__INFORMATION GIVEN__.

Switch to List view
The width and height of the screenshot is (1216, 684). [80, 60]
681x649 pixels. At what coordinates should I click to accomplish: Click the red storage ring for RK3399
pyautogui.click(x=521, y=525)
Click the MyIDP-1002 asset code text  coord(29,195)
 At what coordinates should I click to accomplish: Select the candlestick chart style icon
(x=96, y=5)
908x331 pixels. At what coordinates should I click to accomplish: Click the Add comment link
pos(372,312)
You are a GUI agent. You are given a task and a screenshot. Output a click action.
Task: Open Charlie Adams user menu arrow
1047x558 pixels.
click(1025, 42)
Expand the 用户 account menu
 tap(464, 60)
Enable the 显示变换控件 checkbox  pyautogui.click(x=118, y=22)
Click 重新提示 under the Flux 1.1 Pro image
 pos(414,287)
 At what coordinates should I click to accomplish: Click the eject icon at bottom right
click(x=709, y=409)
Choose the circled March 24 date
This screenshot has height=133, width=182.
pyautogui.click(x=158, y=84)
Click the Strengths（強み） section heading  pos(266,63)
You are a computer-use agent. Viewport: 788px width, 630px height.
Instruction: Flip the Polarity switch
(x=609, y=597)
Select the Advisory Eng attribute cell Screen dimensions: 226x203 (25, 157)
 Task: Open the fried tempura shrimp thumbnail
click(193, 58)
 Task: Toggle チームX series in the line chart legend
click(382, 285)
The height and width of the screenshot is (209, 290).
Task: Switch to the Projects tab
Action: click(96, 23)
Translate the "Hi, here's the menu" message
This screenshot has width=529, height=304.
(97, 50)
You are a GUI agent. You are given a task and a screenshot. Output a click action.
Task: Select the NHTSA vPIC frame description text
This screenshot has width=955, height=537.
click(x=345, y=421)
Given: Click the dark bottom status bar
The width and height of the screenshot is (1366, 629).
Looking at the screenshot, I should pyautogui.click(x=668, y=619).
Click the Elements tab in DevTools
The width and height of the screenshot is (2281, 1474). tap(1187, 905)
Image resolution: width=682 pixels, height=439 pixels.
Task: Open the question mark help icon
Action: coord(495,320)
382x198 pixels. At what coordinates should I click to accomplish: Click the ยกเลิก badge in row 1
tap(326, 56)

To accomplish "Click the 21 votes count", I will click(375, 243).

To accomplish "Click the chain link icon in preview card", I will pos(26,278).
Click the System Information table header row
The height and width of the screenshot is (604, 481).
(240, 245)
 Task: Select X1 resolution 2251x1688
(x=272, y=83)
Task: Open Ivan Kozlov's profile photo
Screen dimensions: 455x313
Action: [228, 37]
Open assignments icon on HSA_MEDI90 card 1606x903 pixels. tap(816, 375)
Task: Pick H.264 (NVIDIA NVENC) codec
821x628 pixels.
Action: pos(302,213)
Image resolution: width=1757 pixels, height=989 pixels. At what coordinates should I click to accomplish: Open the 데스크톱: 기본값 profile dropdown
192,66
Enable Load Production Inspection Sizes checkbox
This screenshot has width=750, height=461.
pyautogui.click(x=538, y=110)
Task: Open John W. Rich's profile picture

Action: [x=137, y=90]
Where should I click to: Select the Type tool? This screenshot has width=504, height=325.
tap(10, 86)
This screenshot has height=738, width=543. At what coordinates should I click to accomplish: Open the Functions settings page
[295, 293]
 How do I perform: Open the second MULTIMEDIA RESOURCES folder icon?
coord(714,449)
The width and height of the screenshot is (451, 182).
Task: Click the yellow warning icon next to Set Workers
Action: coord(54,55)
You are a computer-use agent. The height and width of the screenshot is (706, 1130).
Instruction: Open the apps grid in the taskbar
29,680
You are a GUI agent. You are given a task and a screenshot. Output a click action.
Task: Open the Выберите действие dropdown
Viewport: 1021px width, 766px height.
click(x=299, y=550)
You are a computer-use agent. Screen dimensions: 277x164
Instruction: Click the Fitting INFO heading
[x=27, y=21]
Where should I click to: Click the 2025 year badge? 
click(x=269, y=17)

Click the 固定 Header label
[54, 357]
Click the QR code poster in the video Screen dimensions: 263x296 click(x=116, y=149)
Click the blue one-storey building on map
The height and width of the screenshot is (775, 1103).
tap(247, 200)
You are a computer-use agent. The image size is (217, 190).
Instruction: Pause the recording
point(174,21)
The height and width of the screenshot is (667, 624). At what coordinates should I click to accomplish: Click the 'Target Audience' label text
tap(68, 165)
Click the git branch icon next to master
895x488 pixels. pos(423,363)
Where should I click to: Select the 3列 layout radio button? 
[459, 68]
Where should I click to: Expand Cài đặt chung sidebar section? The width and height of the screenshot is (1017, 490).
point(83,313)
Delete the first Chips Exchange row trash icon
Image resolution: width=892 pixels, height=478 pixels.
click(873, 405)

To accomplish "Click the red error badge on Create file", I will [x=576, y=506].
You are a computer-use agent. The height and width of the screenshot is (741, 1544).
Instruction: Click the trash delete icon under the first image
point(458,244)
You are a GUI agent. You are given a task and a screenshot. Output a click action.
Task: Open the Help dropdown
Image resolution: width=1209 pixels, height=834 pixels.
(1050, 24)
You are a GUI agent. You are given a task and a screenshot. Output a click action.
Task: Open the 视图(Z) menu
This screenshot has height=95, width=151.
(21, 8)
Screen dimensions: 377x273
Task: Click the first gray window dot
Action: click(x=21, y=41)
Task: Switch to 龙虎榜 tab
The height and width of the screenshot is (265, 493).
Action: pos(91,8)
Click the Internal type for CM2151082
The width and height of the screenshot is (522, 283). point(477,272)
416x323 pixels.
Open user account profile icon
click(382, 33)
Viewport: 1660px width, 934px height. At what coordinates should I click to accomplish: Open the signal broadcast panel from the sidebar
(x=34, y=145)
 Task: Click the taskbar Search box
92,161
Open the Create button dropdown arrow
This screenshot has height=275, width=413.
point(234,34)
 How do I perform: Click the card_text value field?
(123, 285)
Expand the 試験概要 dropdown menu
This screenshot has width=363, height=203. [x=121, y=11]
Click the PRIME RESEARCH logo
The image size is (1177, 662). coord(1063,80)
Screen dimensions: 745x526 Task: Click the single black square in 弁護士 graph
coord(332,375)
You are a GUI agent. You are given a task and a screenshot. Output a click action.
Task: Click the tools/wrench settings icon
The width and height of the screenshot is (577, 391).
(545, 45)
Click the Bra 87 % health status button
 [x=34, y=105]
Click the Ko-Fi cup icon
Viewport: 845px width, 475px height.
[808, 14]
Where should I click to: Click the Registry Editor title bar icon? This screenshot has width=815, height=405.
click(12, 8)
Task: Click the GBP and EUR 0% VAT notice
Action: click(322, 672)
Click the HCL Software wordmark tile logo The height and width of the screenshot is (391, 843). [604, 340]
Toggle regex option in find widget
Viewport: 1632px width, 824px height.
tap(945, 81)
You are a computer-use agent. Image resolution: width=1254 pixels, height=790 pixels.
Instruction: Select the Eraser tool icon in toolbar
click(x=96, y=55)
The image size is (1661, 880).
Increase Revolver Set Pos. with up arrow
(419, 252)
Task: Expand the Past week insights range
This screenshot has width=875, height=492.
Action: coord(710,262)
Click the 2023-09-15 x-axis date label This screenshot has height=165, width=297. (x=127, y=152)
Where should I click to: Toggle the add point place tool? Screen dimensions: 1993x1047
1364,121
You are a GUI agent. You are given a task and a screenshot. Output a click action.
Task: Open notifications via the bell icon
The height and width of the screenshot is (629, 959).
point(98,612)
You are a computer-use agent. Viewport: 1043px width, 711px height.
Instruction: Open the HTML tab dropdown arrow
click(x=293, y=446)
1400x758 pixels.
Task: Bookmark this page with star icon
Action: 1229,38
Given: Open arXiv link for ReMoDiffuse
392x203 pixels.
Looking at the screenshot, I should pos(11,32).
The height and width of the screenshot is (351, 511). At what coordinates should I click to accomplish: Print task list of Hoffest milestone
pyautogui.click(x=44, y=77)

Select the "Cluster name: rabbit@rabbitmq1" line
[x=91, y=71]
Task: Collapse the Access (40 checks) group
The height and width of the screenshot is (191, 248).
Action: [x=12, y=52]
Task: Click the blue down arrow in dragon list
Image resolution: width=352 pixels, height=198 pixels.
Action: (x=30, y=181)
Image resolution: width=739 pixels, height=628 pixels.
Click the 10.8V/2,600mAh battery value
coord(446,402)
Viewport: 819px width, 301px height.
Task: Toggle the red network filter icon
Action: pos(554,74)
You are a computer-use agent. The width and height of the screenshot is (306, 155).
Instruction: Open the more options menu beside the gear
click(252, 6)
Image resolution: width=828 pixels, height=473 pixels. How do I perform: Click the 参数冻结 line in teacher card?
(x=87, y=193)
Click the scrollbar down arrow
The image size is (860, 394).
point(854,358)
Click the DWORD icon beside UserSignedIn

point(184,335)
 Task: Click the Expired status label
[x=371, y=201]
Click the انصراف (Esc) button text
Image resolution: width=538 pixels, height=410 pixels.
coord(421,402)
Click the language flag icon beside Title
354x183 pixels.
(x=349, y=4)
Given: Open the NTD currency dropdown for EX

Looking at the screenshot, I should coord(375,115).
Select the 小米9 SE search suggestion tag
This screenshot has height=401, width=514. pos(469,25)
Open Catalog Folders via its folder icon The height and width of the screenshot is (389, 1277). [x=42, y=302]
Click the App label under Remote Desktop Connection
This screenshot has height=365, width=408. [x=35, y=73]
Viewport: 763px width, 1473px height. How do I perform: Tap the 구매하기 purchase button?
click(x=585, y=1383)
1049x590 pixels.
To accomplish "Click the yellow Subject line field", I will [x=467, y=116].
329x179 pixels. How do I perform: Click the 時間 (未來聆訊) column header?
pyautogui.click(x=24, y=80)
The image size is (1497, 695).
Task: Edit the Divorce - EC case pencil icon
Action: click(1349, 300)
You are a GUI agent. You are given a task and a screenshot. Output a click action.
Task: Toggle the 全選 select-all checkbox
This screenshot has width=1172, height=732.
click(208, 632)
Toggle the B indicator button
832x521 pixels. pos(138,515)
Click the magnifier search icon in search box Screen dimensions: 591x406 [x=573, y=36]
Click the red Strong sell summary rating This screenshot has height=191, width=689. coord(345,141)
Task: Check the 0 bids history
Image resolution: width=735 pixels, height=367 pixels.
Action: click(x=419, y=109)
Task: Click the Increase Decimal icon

__PROMPT__. Put the material from its first line through the line containing "Click the Strengths（強み）" into a Markdown table with the columns Entry and Content, numbering each row under Entry and leaving out blank lines.

__SOLUTION FOR THIS TASK__.
| Entry | Content |
|---|---|
| 1 | Switch to List view |
| 2 | The width and height of the screenshot is (1216, 684). [80, 60] |
| 3 | 681x649 pixels. At what coordinates should I click to accomplish: Click the red storage ring for RK3399 |
| 4 | pyautogui.click(x=521, y=525) |
| 5 | Click the MyIDP-1002 asset code text  coord(29,195) |
| 6 |  At what coordinates should I click to accomplish: Select the candlestick chart style icon |
| 7 | (x=96, y=5) |
| 8 | 908x331 pixels. At what coordinates should I click to accomplish: Click the Add comment link |
| 9 | pos(372,312) |
| 10 | You are a GUI agent. You are given a task and a screenshot. Output a click action. |
| 11 | Task: Open Charlie Adams user menu arrow |
| 12 | 1047x558 pixels. |
| 13 | click(1025, 42) |
| 14 | Expand the 用户 account menu |
| 15 |  tap(464, 60) |
| 16 | Enable the 显示变换控件 checkbox  pyautogui.click(x=118, y=22) |
| 17 | Click 重新提示 under the Flux 1.1 Pro image |
| 18 |  pos(414,287) |
| 19 |  At what coordinates should I click to accomplish: Click the eject icon at bottom right |
| 20 | click(x=709, y=409) |
| 21 | Choose the circled March 24 date |
| 22 | This screenshot has height=133, width=182. |
| 23 | pyautogui.click(x=158, y=84) |
| 24 | Click the Strengths（強み） section heading  pos(266,63) |